▶ **DOCUMENT SECTION**:
————————

- Born: 24 September 1903 Bournemouth, Hampshire, England
- Died: 6 April 1943 (aged 39) Sfax, French Tunisia
- Buried: Sfax War Cemetery, Tunisia
- Allegiance: United Kingdom
- Branch: British Army
- Service years: 1923–1943
- Rank: Lieutenant Colonel
- Service number: 26914
- Unit: King's African Rifles Green Howards
- Commands: 7th Battalion, Green Howards
- Conflicts: World War II North African Campaign Tunisian campaign Battle of the Mareth Line; Battle of Wadi Akarit (DOW); ; ;
- Awards: Victoria Cross
- Relations: Hugh Seagrim GC (brother)

= Derek Anthony Seagrim =

Recipient of the Victoria Cross

Lieutenant Colonel Derek Anthony Seagrim VC (24 September 1903 – 6 April 1943) was a British Army officer and an English recipient of the Victoria Cross (VC), the highest and most prestigious award for gallantry in the face of the enemy that can be awarded to British and Commonwealth forces. His VC was earned during the North Africa Campaign.

His brother was Hugh Seagrim GC. He and his brother have the distinction of being the only siblings awarded the Victoria Cross and George Cross, both posthumously.

==Life==
Born in Bournemouth, Hampshire (now Dorset) on 24 September 1903, Derek was the third of five sons, one of his younger brothers was Hugh Seagrim GC, giving these two brothers the distinction of being the only siblings to receive the Victoria Cross and George Cross. His father was the Reverend Charles Seagrim, rector of Whissonsett in Norfolk and he was educated at St John's School, Leatherhead, and at Norwich School, where his younger brother Hugh also attended later.

He received his commission into the Green Howards in 1923 and served in Jamaica, Palestine and China. He completed a three-year tour with the King's African Rifles in East Africa and, in 1939, returned to the 1st Battalion, Green Howards in Palestine as Intelligence Officer. At the outbreak of World War II, he was an Air Liaison Officer in East Africa before working on the staff for the Greek Campaign between 1941–42. He was given command of the 7th Battalion, Green Howards at El Alamein in October 1942. The battalion was part of the 69th Infantry Brigade of the 50th (Northumbrian) Infantry Division.

————————

▶ **INFORMATION SHOWN**:

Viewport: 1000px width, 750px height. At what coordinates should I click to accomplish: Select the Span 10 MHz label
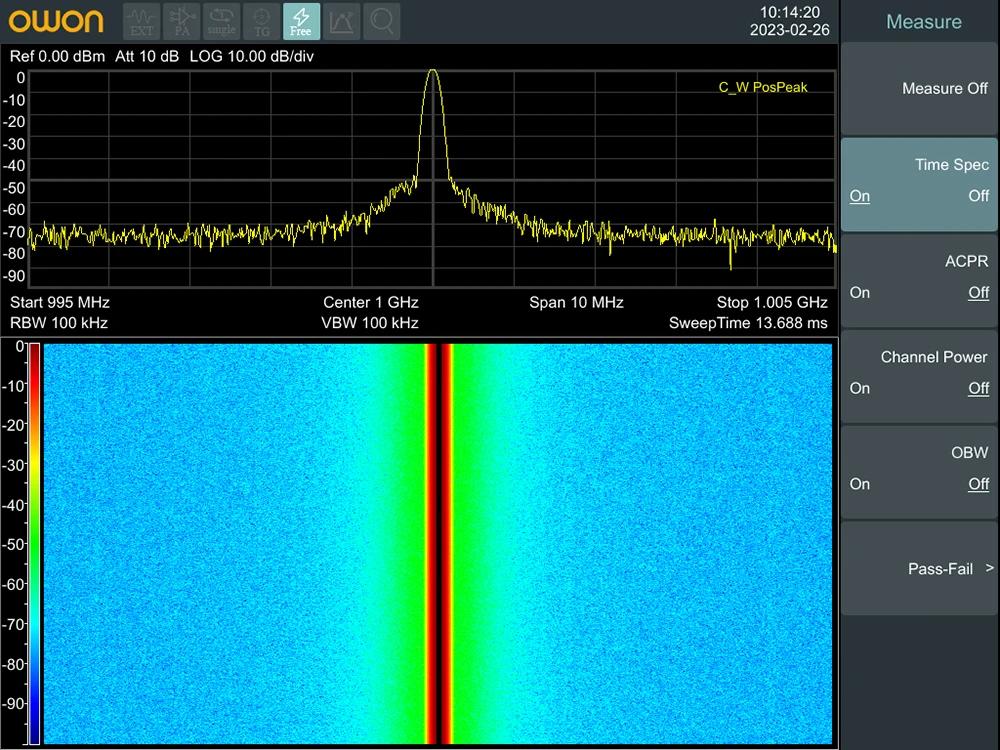click(576, 302)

————————

▶ **WHAT NEEDS TO BE DONE**: Pick up the biography of Derek Anthony Seagrim from where it stops and continue it. The lines above are separate material and are not part of the biography.

▶ **RESULT FOR THIS EXERCISE**:
When he was 39 years old, Derek Seagrim was made a temporary lieutenant colonel in the 7th Battalion, The Green Howards (Alexandra Princess of Wales's Own Yorkshire Regiment).

On 20/21 March 1943 at the Mareth Line, Tunisia, Lieutenant Colonel Seagrim's courage and leadership led directly to the capture of an important objective. When it appeared that the attack on the position would fail owing to the intensity of enemy fire, he placed himself at the head of his battalion and led them forward. He personally helped to place a scaling ladder over an anti-tank ditch and was the first across. Leading an attack on two machine-gun posts, he accounted for 20 of the enemy and when a counter-attack was launched next day he moved from post to post quite unperturbed, until it was defeated.

He died at a military hospital near Sfax on 6 April 1943 after being severely wounded at the Battle of Wadi Akarit. He is buried in Sfax War Cemetery, Tunisia, Plot XIV Row C Grave 21.

Derek Anthony Seagrim's medals are on display at the Lord Ashcroft Gallery in the Imperial War Museum in London.